===== GIVEN DATA =====

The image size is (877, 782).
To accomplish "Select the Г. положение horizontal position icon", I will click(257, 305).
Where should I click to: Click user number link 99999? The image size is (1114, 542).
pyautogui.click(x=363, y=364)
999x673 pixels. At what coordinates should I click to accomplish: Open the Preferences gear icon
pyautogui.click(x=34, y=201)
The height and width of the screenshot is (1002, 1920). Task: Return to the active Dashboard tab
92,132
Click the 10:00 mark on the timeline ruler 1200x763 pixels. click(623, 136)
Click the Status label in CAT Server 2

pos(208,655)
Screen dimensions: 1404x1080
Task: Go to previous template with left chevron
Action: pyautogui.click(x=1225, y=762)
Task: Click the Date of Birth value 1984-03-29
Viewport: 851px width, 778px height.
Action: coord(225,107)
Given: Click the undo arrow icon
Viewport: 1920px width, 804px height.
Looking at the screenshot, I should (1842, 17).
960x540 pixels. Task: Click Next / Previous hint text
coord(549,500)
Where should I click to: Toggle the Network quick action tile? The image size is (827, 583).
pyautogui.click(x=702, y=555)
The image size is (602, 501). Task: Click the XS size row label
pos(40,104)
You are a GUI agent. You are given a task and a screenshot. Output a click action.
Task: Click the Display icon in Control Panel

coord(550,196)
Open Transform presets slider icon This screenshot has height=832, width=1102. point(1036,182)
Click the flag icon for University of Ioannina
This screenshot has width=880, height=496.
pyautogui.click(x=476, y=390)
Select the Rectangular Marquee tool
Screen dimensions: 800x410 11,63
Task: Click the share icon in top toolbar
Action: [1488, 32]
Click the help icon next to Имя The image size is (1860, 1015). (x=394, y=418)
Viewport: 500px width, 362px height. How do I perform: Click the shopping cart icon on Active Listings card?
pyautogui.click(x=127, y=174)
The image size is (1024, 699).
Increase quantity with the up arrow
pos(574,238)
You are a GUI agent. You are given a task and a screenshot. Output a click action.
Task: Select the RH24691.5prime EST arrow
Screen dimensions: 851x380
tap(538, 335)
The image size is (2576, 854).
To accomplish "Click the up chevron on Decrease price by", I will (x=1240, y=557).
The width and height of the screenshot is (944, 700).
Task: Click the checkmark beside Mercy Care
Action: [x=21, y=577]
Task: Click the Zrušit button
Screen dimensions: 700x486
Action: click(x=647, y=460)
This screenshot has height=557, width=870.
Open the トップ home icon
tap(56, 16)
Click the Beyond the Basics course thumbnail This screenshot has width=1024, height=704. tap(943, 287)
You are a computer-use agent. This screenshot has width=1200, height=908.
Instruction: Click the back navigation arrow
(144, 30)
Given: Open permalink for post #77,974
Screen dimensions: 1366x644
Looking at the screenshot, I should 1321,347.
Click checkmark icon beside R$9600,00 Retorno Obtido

=====

TASK TO CARRY OUT: Nothing may be omitted or altered; reproduce all of the entries.

TASK OUTPUT:
The image size is (877, 782).
To accomplish "Select the Г. положение horizontal position icon", I will click(257, 305).
Where should I click to: Click user number link 99999? The image size is (1114, 542).
pyautogui.click(x=363, y=364)
999x673 pixels. At what coordinates should I click to accomplish: Open the Preferences gear icon
pyautogui.click(x=34, y=201)
The height and width of the screenshot is (1002, 1920). Task: Return to the active Dashboard tab
92,132
Click the 10:00 mark on the timeline ruler 1200x763 pixels. click(623, 136)
Click the Status label in CAT Server 2

pos(208,655)
Screen dimensions: 1404x1080
Task: Go to previous template with left chevron
Action: pyautogui.click(x=1225, y=762)
Task: Click the Date of Birth value 1984-03-29
Viewport: 851px width, 778px height.
Action: coord(225,107)
Given: Click the undo arrow icon
Viewport: 1920px width, 804px height.
Looking at the screenshot, I should (1842, 17).
960x540 pixels. Task: Click Next / Previous hint text
coord(549,500)
Where should I click to: Toggle the Network quick action tile? The image size is (827, 583).
pyautogui.click(x=702, y=555)
The image size is (602, 501). Task: Click the XS size row label
pos(40,104)
You are a GUI agent. You are given a task and a screenshot. Output a click action.
Task: Click the Display icon in Control Panel

coord(550,196)
Open Transform presets slider icon This screenshot has height=832, width=1102. point(1036,182)
Click the flag icon for University of Ioannina
This screenshot has width=880, height=496.
pyautogui.click(x=476, y=390)
Select the Rectangular Marquee tool
Screen dimensions: 800x410 11,63
Task: Click the share icon in top toolbar
Action: [1488, 32]
Click the help icon next to Имя The image size is (1860, 1015). (x=394, y=418)
Viewport: 500px width, 362px height. How do I perform: Click the shopping cart icon on Active Listings card?
pyautogui.click(x=127, y=174)
The image size is (1024, 699).
Increase quantity with the up arrow
pos(574,238)
You are a GUI agent. You are given a task and a screenshot. Output a click action.
Task: Select the RH24691.5prime EST arrow
Screen dimensions: 851x380
tap(538, 335)
The image size is (2576, 854).
To accomplish "Click the up chevron on Decrease price by", I will (x=1240, y=557).
The width and height of the screenshot is (944, 700).
Task: Click the checkmark beside Mercy Care
Action: [x=21, y=577]
Task: Click the Zrušit button
Screen dimensions: 700x486
Action: click(x=647, y=460)
This screenshot has height=557, width=870.
Open the トップ home icon
tap(56, 16)
Click the Beyond the Basics course thumbnail This screenshot has width=1024, height=704. tap(943, 287)
You are a computer-use agent. This screenshot has width=1200, height=908.
Instruction: Click the back navigation arrow
(144, 30)
Given: Open permalink for post #77,974
Screen dimensions: 1366x644
Looking at the screenshot, I should 1321,347.
Click checkmark icon beside R$9600,00 Retorno Obtido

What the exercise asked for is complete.